───── SELECTED TEXT ─────

Afghans Outraged After U.S. Attack

Afghans Outraged After U.S. Attack
HIGHLIGHTS First Anti-American Demo in Kabul Since Taliban Collapse Last Year||Afghans Beginning to Wonder if U.S. Is At All Concerned About Afghan Lives||Karzai Now Wants U.S. to Closely Laison With Him in All Military Operations in the Country|| STORY: Having once seen Americans as liberators, a growing number of Afghans are beginning to question the U.S. military role in the country and wondering if the war against al-Qaida and the Taliban is taking too high a toll on civilians.(Read photo caption)

Sentiment has shifted on Kabul streets after civilian deaths, most recently Monday's U.S. air strike that Afghan authorities say killed 40 people and injured 100 others in Uruzgan province. The dead included members of a wedding party.

In the first anti-American protest in Kabul since the collapse of the Taliban last year, about 200 Afghans marched through the streets of Kabul on Thursday to express outrage over the attacks.

───── STORED RECORDS ─────

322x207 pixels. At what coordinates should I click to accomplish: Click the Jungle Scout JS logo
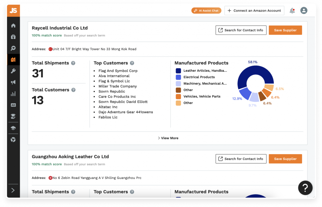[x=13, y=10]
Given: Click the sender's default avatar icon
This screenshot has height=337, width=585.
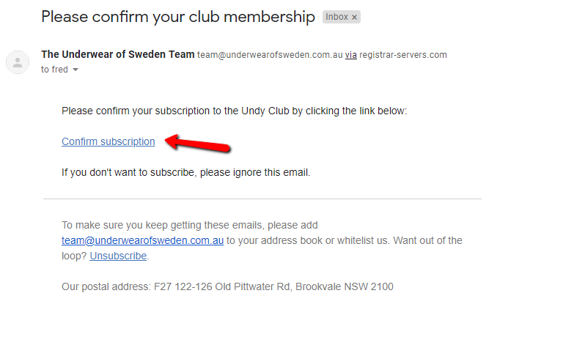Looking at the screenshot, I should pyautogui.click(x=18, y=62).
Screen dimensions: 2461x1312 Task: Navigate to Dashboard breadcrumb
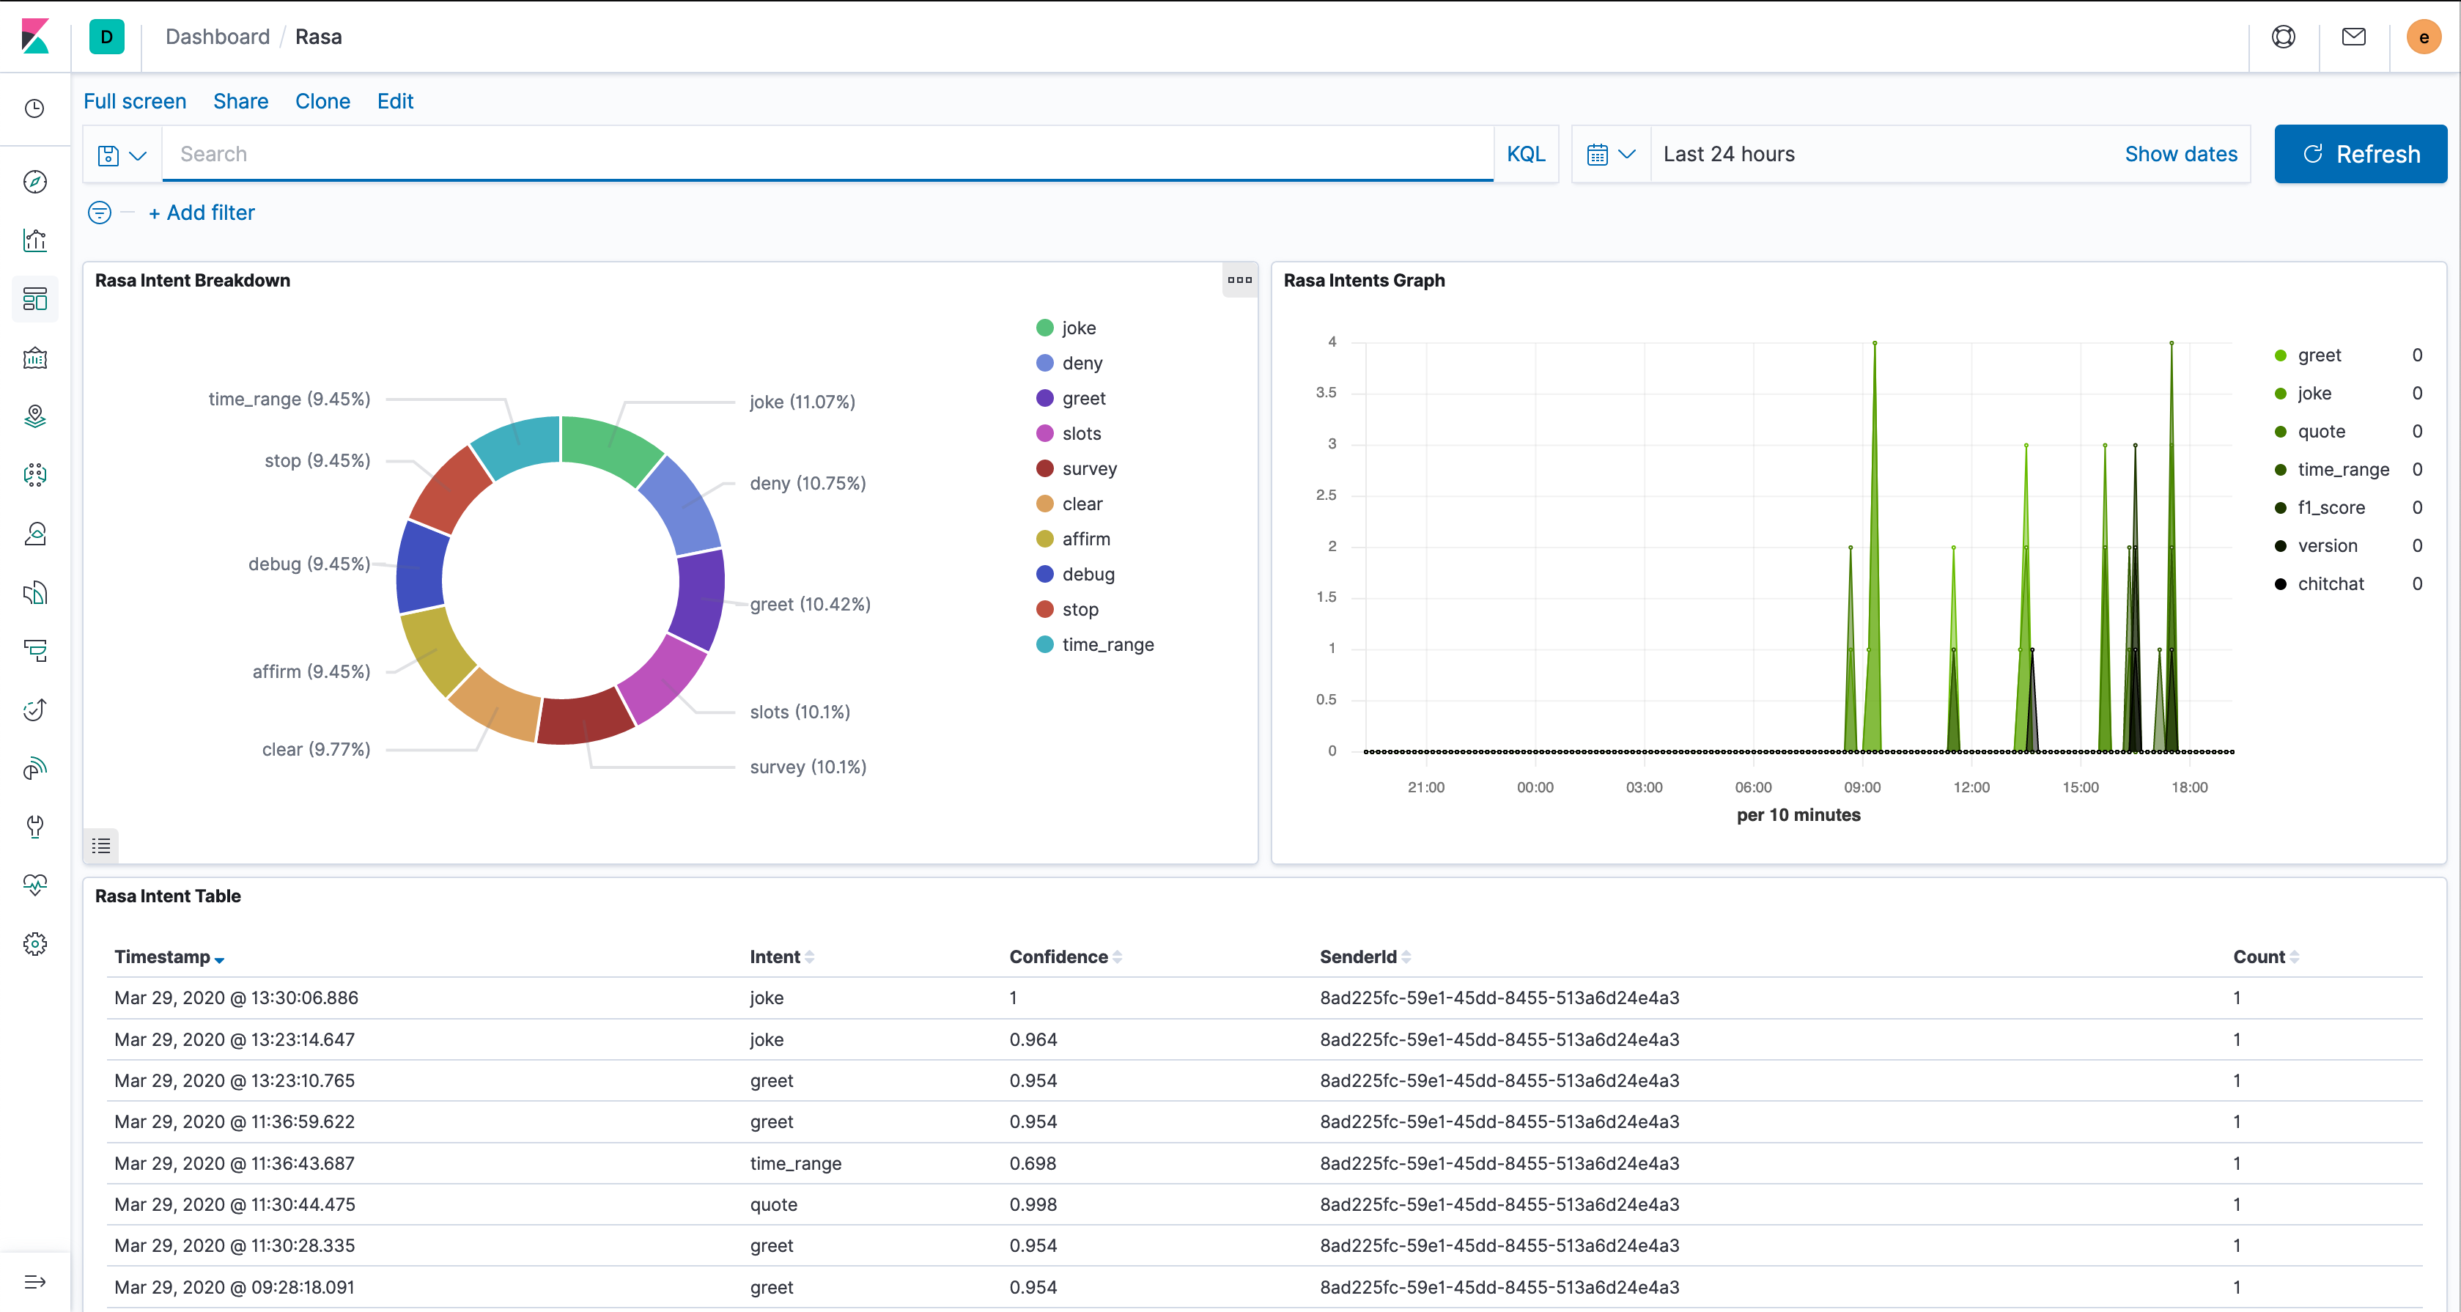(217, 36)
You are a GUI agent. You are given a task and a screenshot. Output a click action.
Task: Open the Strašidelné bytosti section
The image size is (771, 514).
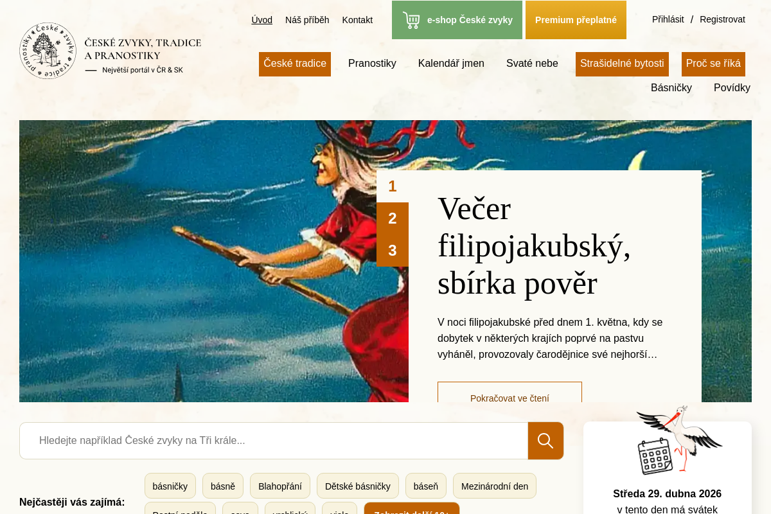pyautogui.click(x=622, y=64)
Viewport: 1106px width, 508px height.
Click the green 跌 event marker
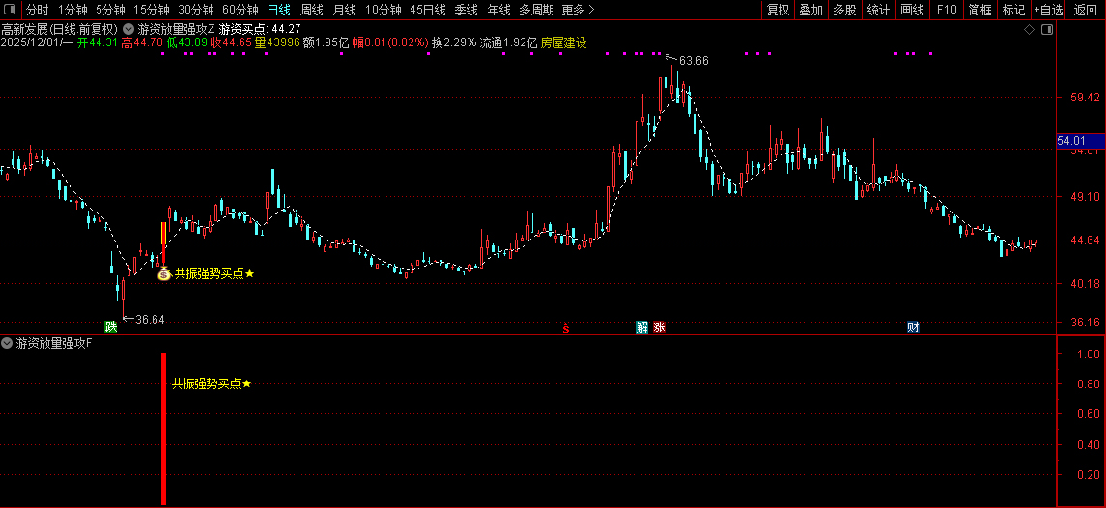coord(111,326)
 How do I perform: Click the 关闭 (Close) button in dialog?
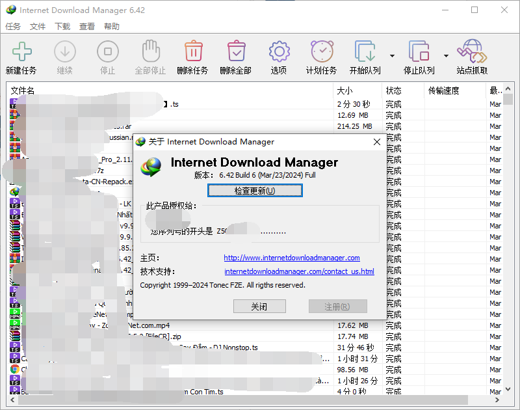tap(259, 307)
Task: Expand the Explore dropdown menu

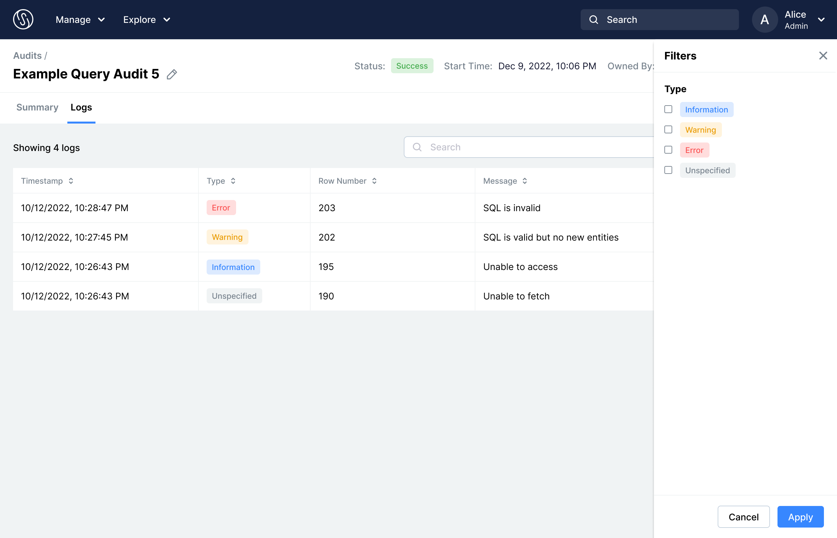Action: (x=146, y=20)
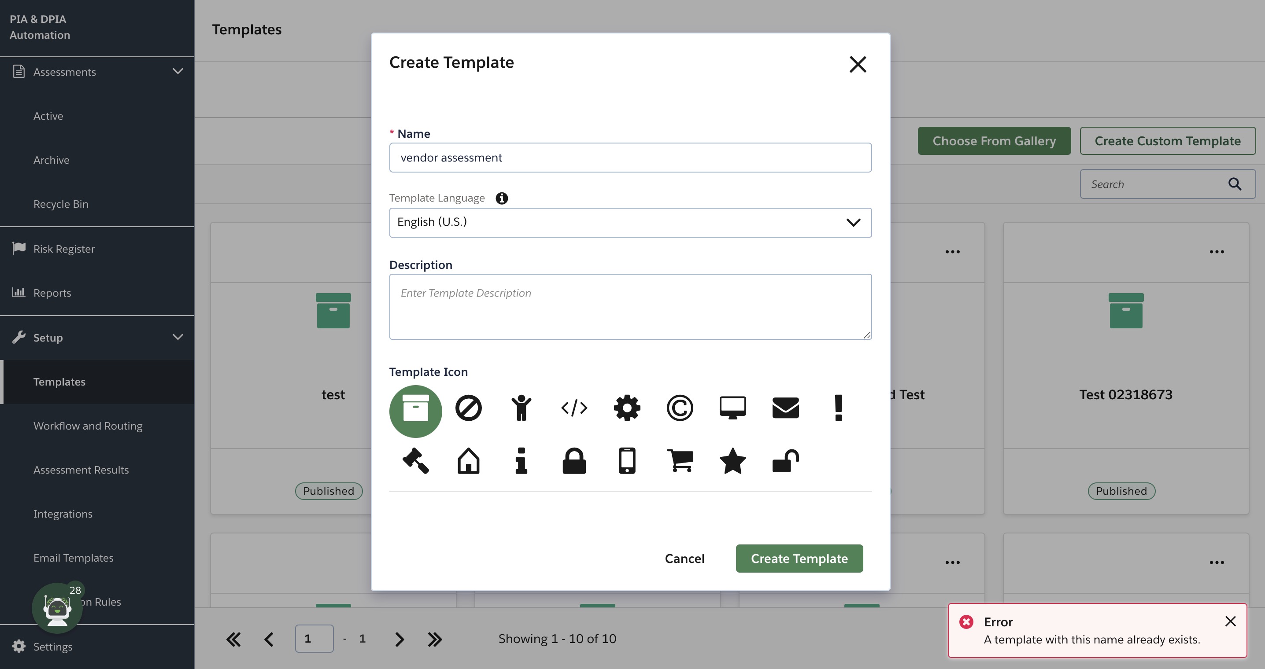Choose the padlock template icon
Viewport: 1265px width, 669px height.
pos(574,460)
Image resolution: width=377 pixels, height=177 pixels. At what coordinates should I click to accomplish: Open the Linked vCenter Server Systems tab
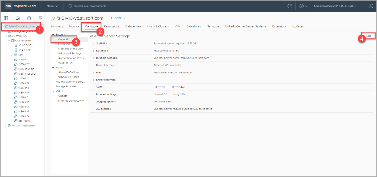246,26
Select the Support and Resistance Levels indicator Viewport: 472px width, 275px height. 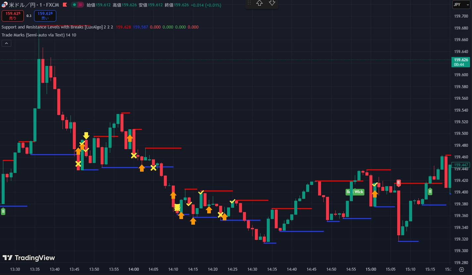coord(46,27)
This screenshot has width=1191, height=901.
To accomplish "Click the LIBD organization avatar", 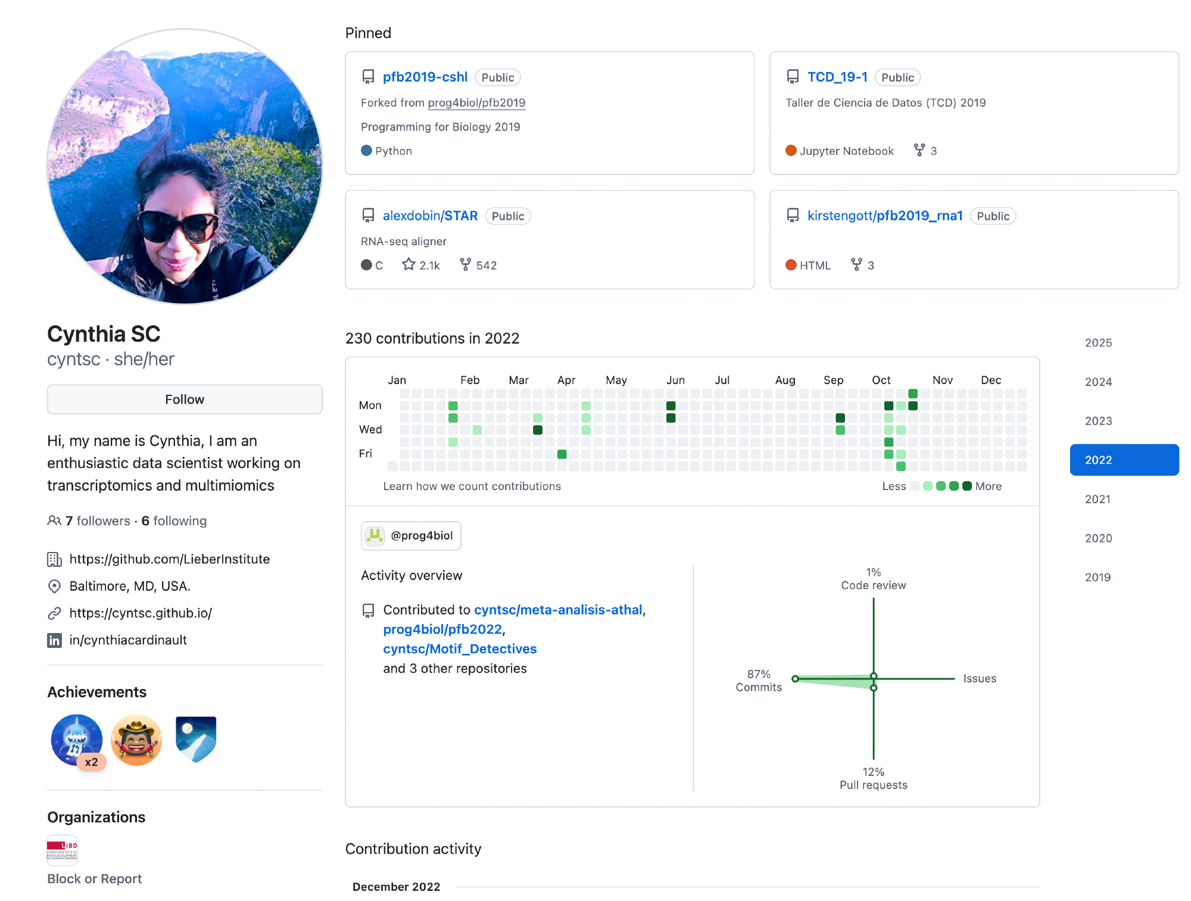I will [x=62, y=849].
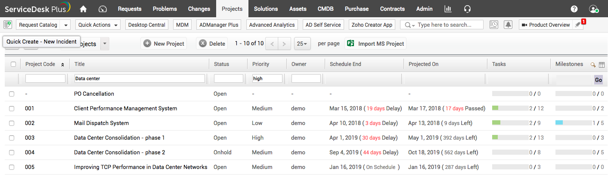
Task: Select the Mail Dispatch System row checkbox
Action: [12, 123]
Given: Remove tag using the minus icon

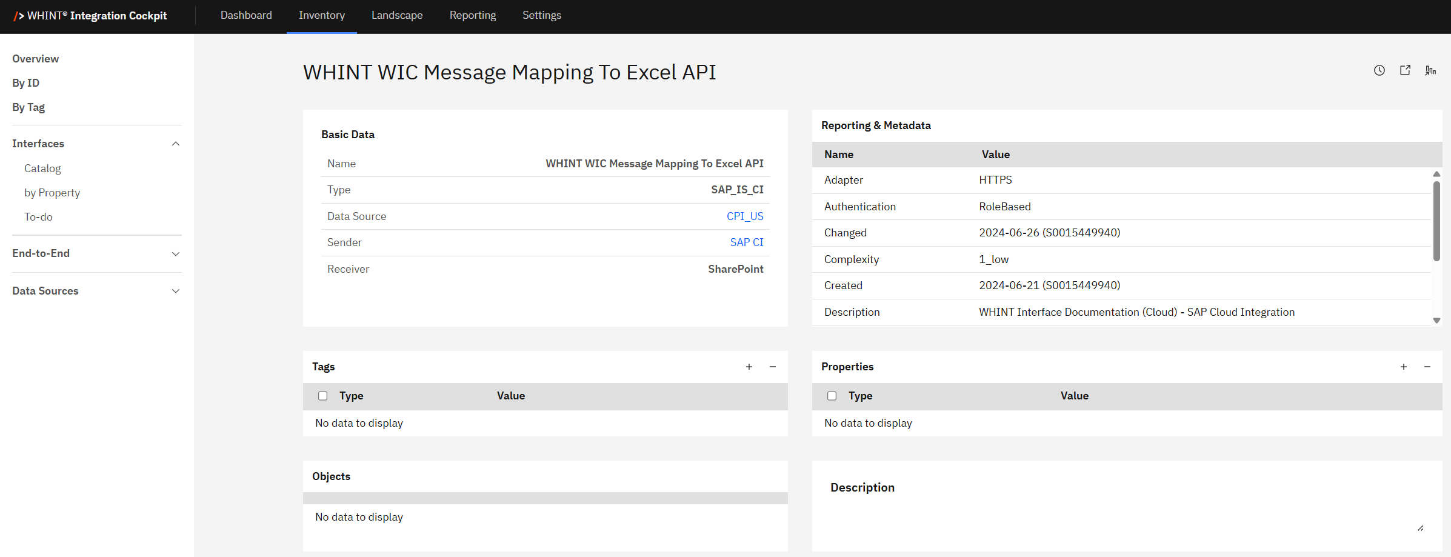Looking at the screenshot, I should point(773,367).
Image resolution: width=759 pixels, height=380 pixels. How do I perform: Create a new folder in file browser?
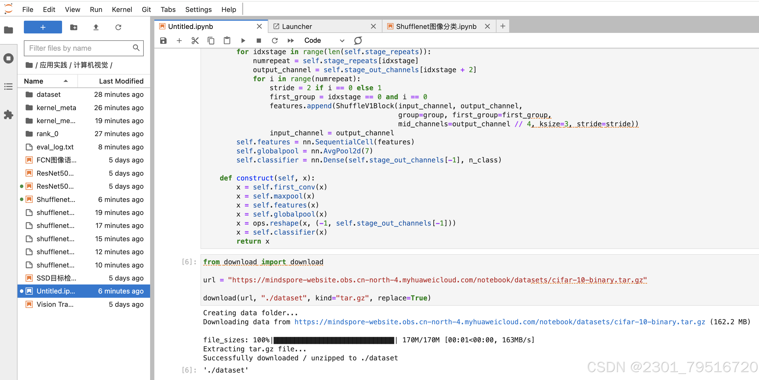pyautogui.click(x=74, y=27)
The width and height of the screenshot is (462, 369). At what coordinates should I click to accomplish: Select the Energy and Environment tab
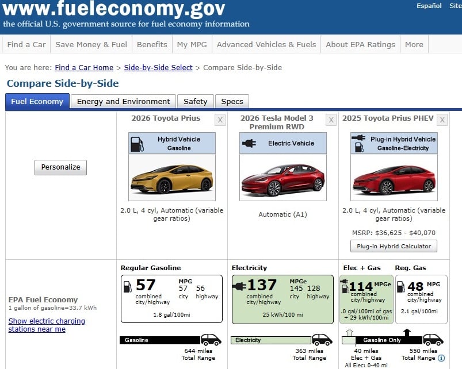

─────

### CHALLENGE A
Answer from the Afghan protest article:
(i) How many people did Afghan authorities say Monday's U.S. air strike killed?
(ii) In which province did that strike take place?
(iii) About how many Afghans marched through Kabul on Thursday?
### CHALLENGE B
List every number in the Afghan protest article that counts people, and say who each one counts.
The records have nothing to do with the article.

### CORRECT RESULT A
(i) 40 people
(ii) Uruzgan province
(iii) About 200

### CORRECT RESULT B
- 40: people killed in Monday's U.S. air strike, according to Afghan authorities
- 100: people injured in that strike
- About 200: Afghans who marched through Kabul on Thursday